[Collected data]
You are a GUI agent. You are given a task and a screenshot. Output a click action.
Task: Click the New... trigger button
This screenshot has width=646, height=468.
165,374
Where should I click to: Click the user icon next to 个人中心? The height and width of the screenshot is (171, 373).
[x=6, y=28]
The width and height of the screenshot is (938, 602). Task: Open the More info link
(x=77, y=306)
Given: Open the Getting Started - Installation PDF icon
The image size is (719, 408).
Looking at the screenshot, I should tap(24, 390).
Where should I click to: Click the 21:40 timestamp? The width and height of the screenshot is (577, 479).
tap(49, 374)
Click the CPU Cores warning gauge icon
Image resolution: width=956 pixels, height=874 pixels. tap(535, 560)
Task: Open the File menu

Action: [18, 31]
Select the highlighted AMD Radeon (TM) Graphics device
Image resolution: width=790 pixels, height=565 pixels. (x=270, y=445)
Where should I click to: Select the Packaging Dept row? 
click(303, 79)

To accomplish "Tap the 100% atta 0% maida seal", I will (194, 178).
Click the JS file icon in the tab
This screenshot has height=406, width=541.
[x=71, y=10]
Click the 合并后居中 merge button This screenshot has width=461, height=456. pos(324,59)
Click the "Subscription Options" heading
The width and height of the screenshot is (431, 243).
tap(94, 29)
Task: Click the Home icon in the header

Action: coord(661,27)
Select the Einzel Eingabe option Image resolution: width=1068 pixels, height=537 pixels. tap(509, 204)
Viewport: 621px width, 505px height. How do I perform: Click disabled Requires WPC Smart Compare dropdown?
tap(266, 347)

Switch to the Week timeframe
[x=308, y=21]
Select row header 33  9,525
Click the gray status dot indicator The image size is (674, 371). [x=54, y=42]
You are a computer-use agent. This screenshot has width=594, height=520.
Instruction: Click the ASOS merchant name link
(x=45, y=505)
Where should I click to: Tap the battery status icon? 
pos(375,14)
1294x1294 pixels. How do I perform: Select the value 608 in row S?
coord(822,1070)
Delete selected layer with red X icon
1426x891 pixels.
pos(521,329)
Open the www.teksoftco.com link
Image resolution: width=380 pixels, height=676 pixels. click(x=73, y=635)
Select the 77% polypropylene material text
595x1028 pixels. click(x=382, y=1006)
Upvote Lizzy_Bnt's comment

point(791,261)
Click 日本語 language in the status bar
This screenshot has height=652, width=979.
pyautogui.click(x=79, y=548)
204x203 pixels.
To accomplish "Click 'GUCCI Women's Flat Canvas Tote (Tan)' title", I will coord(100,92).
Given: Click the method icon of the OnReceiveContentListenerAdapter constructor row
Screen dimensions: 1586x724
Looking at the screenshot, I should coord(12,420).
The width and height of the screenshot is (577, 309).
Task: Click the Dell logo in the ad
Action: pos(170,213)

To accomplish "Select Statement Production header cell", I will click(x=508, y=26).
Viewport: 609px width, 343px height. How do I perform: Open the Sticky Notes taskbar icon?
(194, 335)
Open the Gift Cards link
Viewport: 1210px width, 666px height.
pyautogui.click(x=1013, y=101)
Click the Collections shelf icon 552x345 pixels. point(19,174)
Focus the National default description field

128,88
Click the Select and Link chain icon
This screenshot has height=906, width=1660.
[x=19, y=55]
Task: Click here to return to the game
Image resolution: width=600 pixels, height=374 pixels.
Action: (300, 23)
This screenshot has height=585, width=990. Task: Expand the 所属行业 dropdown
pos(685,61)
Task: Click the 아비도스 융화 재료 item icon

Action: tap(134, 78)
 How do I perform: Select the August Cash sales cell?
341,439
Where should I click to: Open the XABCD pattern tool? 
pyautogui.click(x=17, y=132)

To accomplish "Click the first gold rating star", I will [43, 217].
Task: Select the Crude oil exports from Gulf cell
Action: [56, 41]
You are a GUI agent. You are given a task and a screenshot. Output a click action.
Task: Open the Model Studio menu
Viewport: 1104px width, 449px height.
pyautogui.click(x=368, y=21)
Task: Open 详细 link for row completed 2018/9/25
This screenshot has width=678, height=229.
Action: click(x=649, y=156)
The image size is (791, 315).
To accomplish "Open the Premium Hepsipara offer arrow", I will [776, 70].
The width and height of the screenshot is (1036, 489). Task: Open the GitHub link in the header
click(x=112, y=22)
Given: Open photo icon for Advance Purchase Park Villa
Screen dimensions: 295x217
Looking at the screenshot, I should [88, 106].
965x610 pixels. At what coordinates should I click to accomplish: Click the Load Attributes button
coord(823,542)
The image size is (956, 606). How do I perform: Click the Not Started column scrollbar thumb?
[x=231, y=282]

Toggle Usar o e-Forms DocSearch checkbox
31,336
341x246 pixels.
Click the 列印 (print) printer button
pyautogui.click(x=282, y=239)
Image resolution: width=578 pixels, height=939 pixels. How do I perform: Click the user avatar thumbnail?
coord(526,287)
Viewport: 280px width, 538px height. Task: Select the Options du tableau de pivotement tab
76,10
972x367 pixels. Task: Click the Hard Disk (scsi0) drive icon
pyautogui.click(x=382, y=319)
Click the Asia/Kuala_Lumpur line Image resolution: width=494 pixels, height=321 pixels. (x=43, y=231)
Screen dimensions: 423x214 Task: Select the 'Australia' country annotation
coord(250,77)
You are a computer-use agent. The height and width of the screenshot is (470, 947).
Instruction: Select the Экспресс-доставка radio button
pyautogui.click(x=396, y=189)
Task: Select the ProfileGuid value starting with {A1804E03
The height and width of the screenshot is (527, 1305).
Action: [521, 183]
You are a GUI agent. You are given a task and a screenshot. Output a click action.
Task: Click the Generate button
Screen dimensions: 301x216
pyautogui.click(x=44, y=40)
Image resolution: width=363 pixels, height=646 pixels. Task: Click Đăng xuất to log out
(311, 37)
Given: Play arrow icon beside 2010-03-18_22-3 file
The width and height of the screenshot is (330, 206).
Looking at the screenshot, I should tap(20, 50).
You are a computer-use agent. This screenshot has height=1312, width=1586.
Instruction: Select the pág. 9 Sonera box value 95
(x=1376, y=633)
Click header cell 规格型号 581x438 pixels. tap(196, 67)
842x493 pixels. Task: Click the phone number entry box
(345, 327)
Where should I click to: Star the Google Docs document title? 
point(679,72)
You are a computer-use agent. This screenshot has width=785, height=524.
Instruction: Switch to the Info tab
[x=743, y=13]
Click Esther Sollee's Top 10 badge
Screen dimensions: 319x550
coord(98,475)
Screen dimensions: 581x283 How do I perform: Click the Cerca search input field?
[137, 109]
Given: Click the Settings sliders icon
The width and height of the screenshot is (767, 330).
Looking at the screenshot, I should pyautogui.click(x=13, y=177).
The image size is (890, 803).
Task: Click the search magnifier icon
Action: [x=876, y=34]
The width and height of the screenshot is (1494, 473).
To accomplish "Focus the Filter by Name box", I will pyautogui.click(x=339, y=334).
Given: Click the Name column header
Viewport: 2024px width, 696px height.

● **PROBLEM DESCRIPTION**
From the first line to the last, copy the data exactly.

● **SOLUTION FOR THIS PROBLEM**
You are a GUI agent. You are given a task and a screenshot. Output a click action.
Task: Click the New... trigger button
This screenshot has width=646, height=468.
165,374
Where should I click to: Click the user icon next to 个人中心? The height and width of the screenshot is (171, 373).
[x=6, y=28]
The width and height of the screenshot is (938, 602). Task: Open the More info link
(x=77, y=306)
Given: Open the Getting Started - Installation PDF icon
The image size is (719, 408).
Looking at the screenshot, I should tap(24, 390).
Where should I click to: Click the 21:40 timestamp? The width and height of the screenshot is (577, 479).
tap(49, 374)
Click the CPU Cores warning gauge icon
Image resolution: width=956 pixels, height=874 pixels. tap(535, 560)
Task: Open the File menu

Action: [18, 31]
Select the highlighted AMD Radeon (TM) Graphics device
Image resolution: width=790 pixels, height=565 pixels. (x=270, y=445)
Where should I click to: Select the Packaging Dept row? 
click(303, 79)

To accomplish "Tap the 100% atta 0% maida seal", I will (194, 178).
Click the JS file icon in the tab
This screenshot has height=406, width=541.
[x=71, y=10]
Click the 合并后居中 merge button This screenshot has width=461, height=456. pos(324,59)
Click the "Subscription Options" heading
The width and height of the screenshot is (431, 243).
tap(94, 29)
Task: Click the Home icon in the header

Action: coord(661,27)
Select the Einzel Eingabe option Image resolution: width=1068 pixels, height=537 pixels. tap(509, 204)
Viewport: 621px width, 505px height. How do I perform: Click disabled Requires WPC Smart Compare dropdown?
tap(266, 347)

Switch to the Week timeframe
[x=308, y=21]
Select row header 33  9,525
Click the gray status dot indicator The image size is (674, 371). [x=54, y=42]
You are a computer-use agent. This screenshot has width=594, height=520.
Instruction: Click the ASOS merchant name link
(x=45, y=505)
Where should I click to: Tap the battery status icon? 
pos(375,14)
1294x1294 pixels. How do I perform: Select the value 608 in row S?
coord(822,1070)
Delete selected layer with red X icon
1426x891 pixels.
pos(521,329)
Open the www.teksoftco.com link
Image resolution: width=380 pixels, height=676 pixels. click(x=73, y=635)
Select the 77% polypropylene material text
595x1028 pixels. click(x=382, y=1006)
Upvote Lizzy_Bnt's comment

point(791,261)
Click 日本語 language in the status bar
This screenshot has height=652, width=979.
pyautogui.click(x=79, y=548)
204x203 pixels.
To accomplish "Click 'GUCCI Women's Flat Canvas Tote (Tan)' title", I will coord(100,92).
Given: Click the method icon of the OnReceiveContentListenerAdapter constructor row
Screen dimensions: 1586x724
Looking at the screenshot, I should coord(12,420).
The width and height of the screenshot is (577, 309).
Task: Click the Dell logo in the ad
Action: pos(170,213)

To accomplish "Select Statement Production header cell", I will click(x=508, y=26).
Viewport: 609px width, 343px height. How do I perform: Open the Sticky Notes taskbar icon?
(194, 335)
Open the Gift Cards link
Viewport: 1210px width, 666px height.
pyautogui.click(x=1013, y=101)
Click the Collections shelf icon 552x345 pixels. point(19,174)
Focus the National default description field

128,88
Click the Select and Link chain icon
This screenshot has height=906, width=1660.
[x=19, y=55]
Task: Click here to return to the game
Image resolution: width=600 pixels, height=374 pixels.
Action: (300, 23)
This screenshot has height=585, width=990. Task: Expand the 所属行业 dropdown
pos(685,61)
Task: Click the 아비도스 융화 재료 item icon

Action: tap(134, 78)
 How do I perform: Select the August Cash sales cell?
341,439
Where should I click to: Open the XABCD pattern tool? 
pyautogui.click(x=17, y=132)

To accomplish "Click the first gold rating star", I will [43, 217].
Task: Select the Crude oil exports from Gulf cell
Action: [56, 41]
You are a GUI agent. You are given a task and a screenshot. Output a click action.
Task: Open the Model Studio menu
Viewport: 1104px width, 449px height.
pyautogui.click(x=368, y=21)
Task: Open 详细 link for row completed 2018/9/25
This screenshot has width=678, height=229.
Action: click(x=649, y=156)
The image size is (791, 315).
To accomplish "Open the Premium Hepsipara offer arrow", I will [776, 70].
The width and height of the screenshot is (1036, 489). Task: Open the GitHub link in the header
click(x=112, y=22)
Given: Open photo icon for Advance Purchase Park Villa
Screen dimensions: 295x217
Looking at the screenshot, I should [88, 106].
965x610 pixels. At what coordinates should I click to accomplish: Click the Load Attributes button
coord(823,542)
The image size is (956, 606). How do I perform: Click the Not Started column scrollbar thumb?
[x=231, y=282]

Toggle Usar o e-Forms DocSearch checkbox
31,336
341x246 pixels.
Click the 列印 (print) printer button
pyautogui.click(x=282, y=239)
Image resolution: width=578 pixels, height=939 pixels. How do I perform: Click the user avatar thumbnail?
coord(526,287)
Viewport: 280px width, 538px height. Task: Select the Options du tableau de pivotement tab
76,10
972x367 pixels. Task: Click the Hard Disk (scsi0) drive icon
pyautogui.click(x=382, y=319)
Click the Asia/Kuala_Lumpur line Image resolution: width=494 pixels, height=321 pixels. (x=43, y=231)
Screen dimensions: 423x214 Task: Select the 'Australia' country annotation
coord(250,77)
You are a computer-use agent. The height and width of the screenshot is (470, 947).
Instruction: Select the Экспресс-доставка radio button
pyautogui.click(x=396, y=189)
Task: Select the ProfileGuid value starting with {A1804E03
The height and width of the screenshot is (527, 1305).
Action: [521, 183]
You are a GUI agent. You are given a task and a screenshot. Output a click action.
Task: Click the Generate button
Screen dimensions: 301x216
pyautogui.click(x=44, y=40)
Image resolution: width=363 pixels, height=646 pixels. Task: Click Đăng xuất to log out
(311, 37)
Given: Play arrow icon beside 2010-03-18_22-3 file
The width and height of the screenshot is (330, 206).
Looking at the screenshot, I should tap(20, 50).
You are a computer-use agent. This screenshot has height=1312, width=1586.
Instruction: Select the pág. 9 Sonera box value 95
(x=1376, y=633)
Click header cell 规格型号 581x438 pixels. tap(196, 67)
842x493 pixels. Task: Click the phone number entry box
(345, 327)
Where should I click to: Star the Google Docs document title? 
point(679,72)
You are a computer-use agent. This screenshot has width=785, height=524.
Instruction: Switch to the Info tab
[x=743, y=13]
Click Esther Sollee's Top 10 badge
Screen dimensions: 319x550
coord(98,475)
Screen dimensions: 581x283 How do I perform: Click the Cerca search input field?
[137, 109]
Given: Click the Settings sliders icon
The width and height of the screenshot is (767, 330).
Looking at the screenshot, I should pyautogui.click(x=13, y=177).
The image size is (890, 803).
Task: Click the search magnifier icon
Action: [x=876, y=34]
The width and height of the screenshot is (1494, 473).
To accomplish "Focus the Filter by Name box", I will pyautogui.click(x=339, y=334).
Given: Click the Name column header
Viewport: 2024px width, 696px height.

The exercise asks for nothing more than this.